A few years later,the Government of India successfully course corrected its strategies in fighting vaccine hesitancy during the polio eradication campaign. The government collaborated with community and religious leaders to fight misinformation and fear of the polio vaccine on ground. These collaborations also provided new allies to the health department to advance nutrition, child health and maternal health.
The strategy, then, should be to tackle vaccine hesitancy with community engagement and not with force. Union Minister Prakash Javadekar announced last month that India plans to vaccinate its entire population by December 2021. As vaccines doses become gradually available and shortages are addressed, it would be vaccine hesitancy which would risk derailing India’s vaccine efforts.
During these critical times, temptations to invoke extreme measures to fight vaccine hesitancy need to be avoided by both political and administrative leaders. There have been demands to invoke the stringent Compulsory Vaccination Act of 1892 and similar legislations to make vaccination compulsory by law. This will set a dangerous precedent.
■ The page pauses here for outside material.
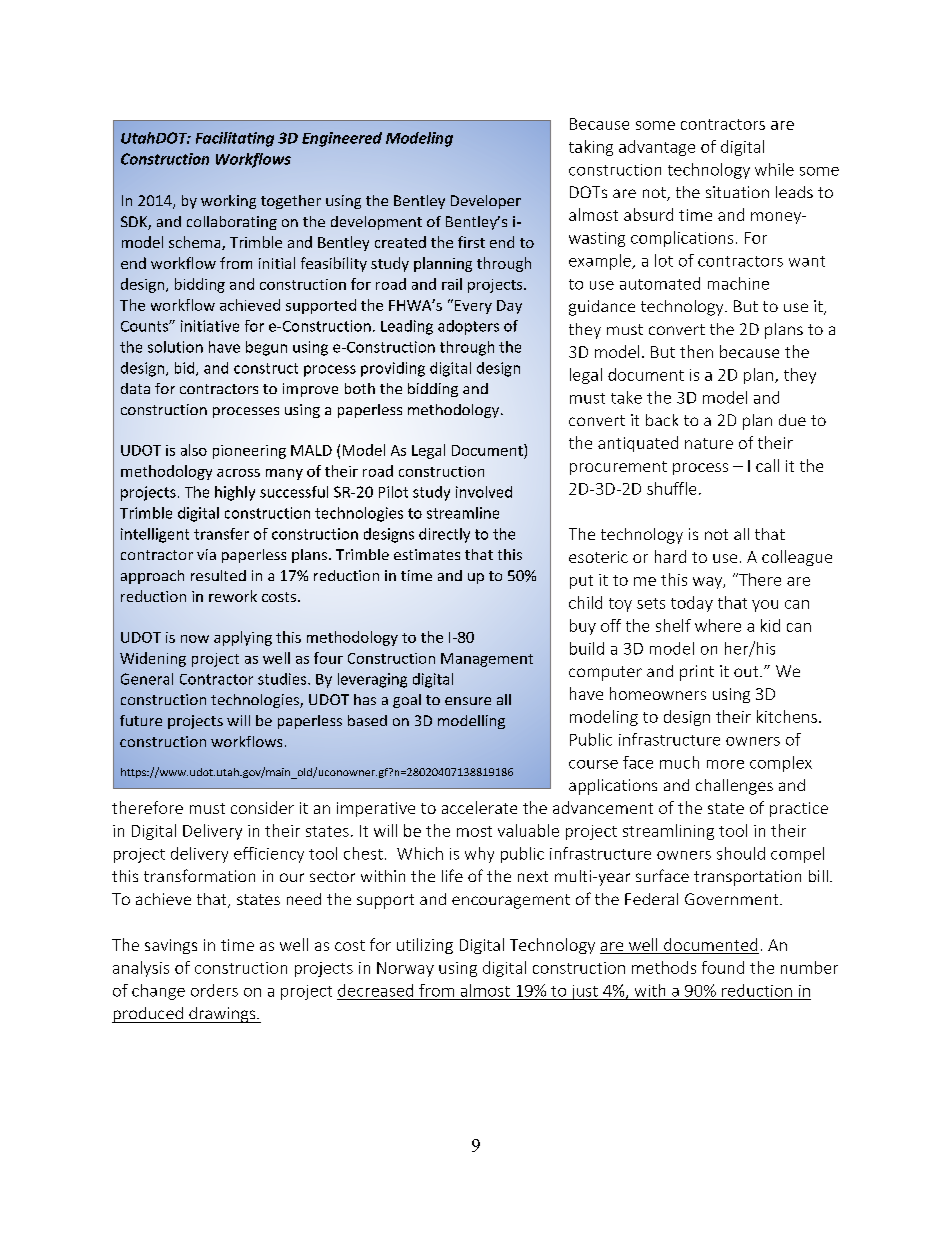  What do you see at coordinates (486, 202) in the image?
I see `Developer` at bounding box center [486, 202].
The central government should certainly focus on improving communications strategy for Covid-19 vaccination based on direct community engagement, trust building measures and compassion.
Several district officers and health workers across states are taking innovative measures to fight vaccine hesitancy with through offline means. As a first step, the government needs to create a platform which enables collaborative learning of district administration and health workers. This can include how Maharashtra’s Nandurbar district administration is using mobile teams to tackle vaccine hesitancy or how in rural Chhattisgarh folk songs are being used to spread the right information on vaccination.
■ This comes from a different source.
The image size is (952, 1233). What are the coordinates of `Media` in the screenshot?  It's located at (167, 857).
Second, groups and geographies with the highest vaccine hesitancy need to be identified and targeted communication interventions need to be created to address their concerns.
Third, misinformation around vaccines even at the international level is creating havoc in rural areas as the false post attributed to a Nobel laureate showed us last week. The National Media Rapid Response Cell (NMRRC) set up under the Covid-19 vaccine communication strategy needs to alert district collectors across India about vaccine fake news in real time.
Fourth, Governments need to rope in celebrities, community leaders and mass influencers to generate credible voices for vaccination, just like
Amitabh Bachchan did for the Pulse Polio campaign. So far only the state of Punjab has appointed official ambassador Sonu Sood for vaccination.
Finally, a comprehensive review and evaluation of the Government of India’s Covid-19 vaccine communication strategy needs to be conducted considering the fast pace of infection and the ever-changing scenarios in vaccine hesitancy. Covid-19 vaccine hesitancy cannot wait to be addressed till supply chain issues are fully sorted. Delay in intensive efforts means delaying the end of the pandemic and puts us at risk of ignoring several human rights concerns in the vaccination drive.
The writer works as a media specialist at Oxfam India. Views are personal.